Torna Rerow 2026: da Pavia a Venezia lungo il Po
Torna Rerow 2026: da Pavia a Venezia lungo il Po

Prenderà ufficialmente il via il 15 maggio da Pavia l’11ª edizione di ReRow, la lunga discesa a remi lungo il Po che porterà ancora una volta gli equipaggi della Canottieri San Cristoforo e di C6 Siloku fino a Venezia, attraversando il grande fiume con la sola forza delle mani, del corpo e della comunità.
Un viaggio di oltre 450 chilometri che unirà sportivi, medici, caregiver e pazienti oncologiche in un’esperienza condivisa fatta di navigazione, fatica, relazione e attraversamento umano. Da Pavia alla laguna veneziana, passando per Piacenza, Zibello, Ferrara e Chioggia, ReRow si conferma molto più di una sfida sportiva: è un progetto umano e sociale che mette al centro il valore della condivisione.

Il messaggio che accompagnerà il progetto sarà: “Nello stesso fiume: nessuno attraversa la vita da solo.”
ReRow è un progetto nato all’interno della Canottieri San Cristoforo insieme al Presidente Sergio Passetti, in collaborazione con l’associazione C6 Siloku.
L’edizione 2026 vedrà inoltre la partecipazione in barca della Consigliera Federale FIC Francesca Postiglione.

Il ritmo dei remi che entrano all’unisono nel Po, gli argini immersi nel verde, il sole, la corrente, ma anche la pioggia improvvisa e la stanchezza accompagneranno ancora una volta un gruppo che, giorno dopo giorno, diventa un unico corpo in movimento.
Quest’anno ReRow introduce inoltre una nuova dimensione narrativa e sociale, costruita attorno a una domanda semplice e profonda: cosa possono insegnarci le esperienze più intense della vita sul modo di vivere?
Durante la discesa verranno pubblicati brevi racconti “a due voci”, scritti da canottieri, pazienti oncologiche e caregiver. Ogni giorno sarà dedicato a un’emozione o a un’esperienza condivisa — l’attesa, la paura, la fatica, il rapporto con il corpo, la fiducia, il silenzio, la resistenza, la comunità — lasciando emergere spontaneamente le risonanze profonde tra percorsi apparentemente lontani, ma umanamente vicini.

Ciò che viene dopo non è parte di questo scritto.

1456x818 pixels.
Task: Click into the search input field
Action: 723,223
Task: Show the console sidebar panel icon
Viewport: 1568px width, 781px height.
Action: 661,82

ReRow 2026 non vuole raccontare soltanto una discesa sul Po o un progetto legato all’oncologia. Vuole lanciare un messaggio di salutogenesi rivolto a tutta la popolazione: imparare da chi ha attraversato la malattia e da chi vive la disciplina sportiva come esperienza di trasformazione personale, consapevolezza e autenticità.
“Negli anni abbiamo compreso che lo sport e il percorso oncologico condividono molto più di quanto si possa immaginare – dichiara Nicola Frisia, medico oncologo e membro del progetto ReRow – Entrambi mettono la persona davanti al limite, alla paura, alla fatica, al bisogno degli altri e al rapporto con il proprio corpo. Quest’anno abbiamo deciso di trasformare questa esperienza in parole, cercando di creare un’onda capace di sensibilizzare, emozionare e forse aiutare le persone a vivere con maggiore presenza e consapevolezza”.

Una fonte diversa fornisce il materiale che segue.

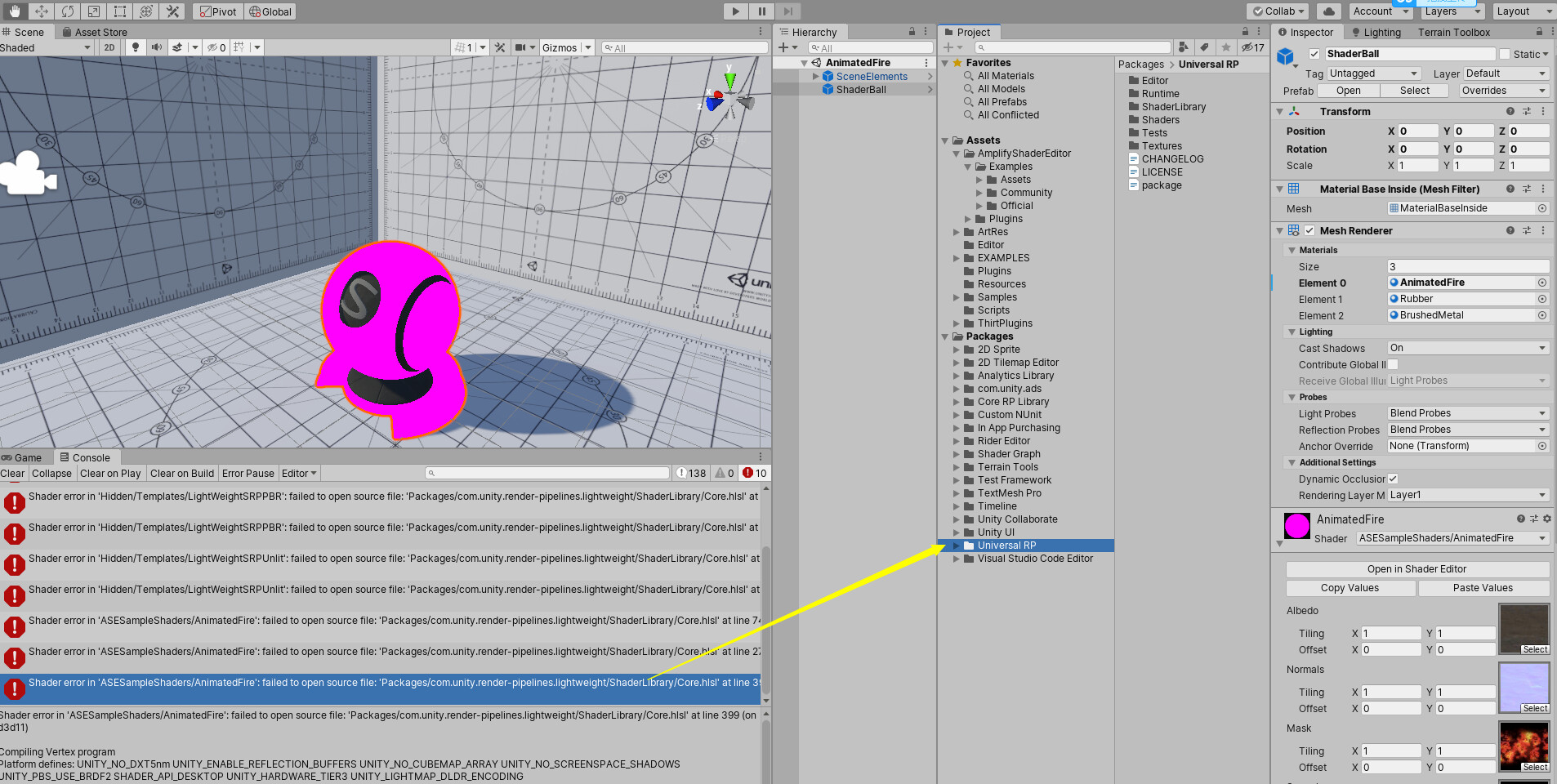The image size is (1557, 784).
Task: Select the Mask texture thumbnail
Action: [x=1523, y=745]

Il progetto nasce dalla collaborazione tra la Canottieri San Cristoforo e C6 Siloku, associazione impegnata da anni nell’utilizzo dello sport e della comunità come strumenti di supporto umano e salutogenico per le pazienti oncologiche.
“La discesa del Po è una metafora potentissima – afferma Elena Canavese, Presidente di C6 Siloku – Ci ricorda che nessuno attraversa davvero qualcosa da solo. La barca, il gruppo, il ritmo condiviso, la fatica comune: tutto insegna che la vulnerabilità non è il contrario della forza, ma una delle sue forme più profonde”.

Sempre più studi scientifici confermano l’importanza dell’attività fisica nella prevenzione oncologica, nel miglioramento della qualità della vita e nel recupero psicofisico dei pazienti. ReRow 2026 aggiunge un ulteriore elemento: la possibilità che esperienze come la malattia e la disciplina sportiva possano diventare strumenti di crescita anche per chi non le ha vissute direttamente.
Attraverso i social network, i racconti quotidiani della discesa saranno condivisi con l’obiettivo di creare una grande comunità narrativa capace di coinvolgere il pubblico in una riflessione collettiva sul corpo, il tempo, le relazioni e la fragilità umana.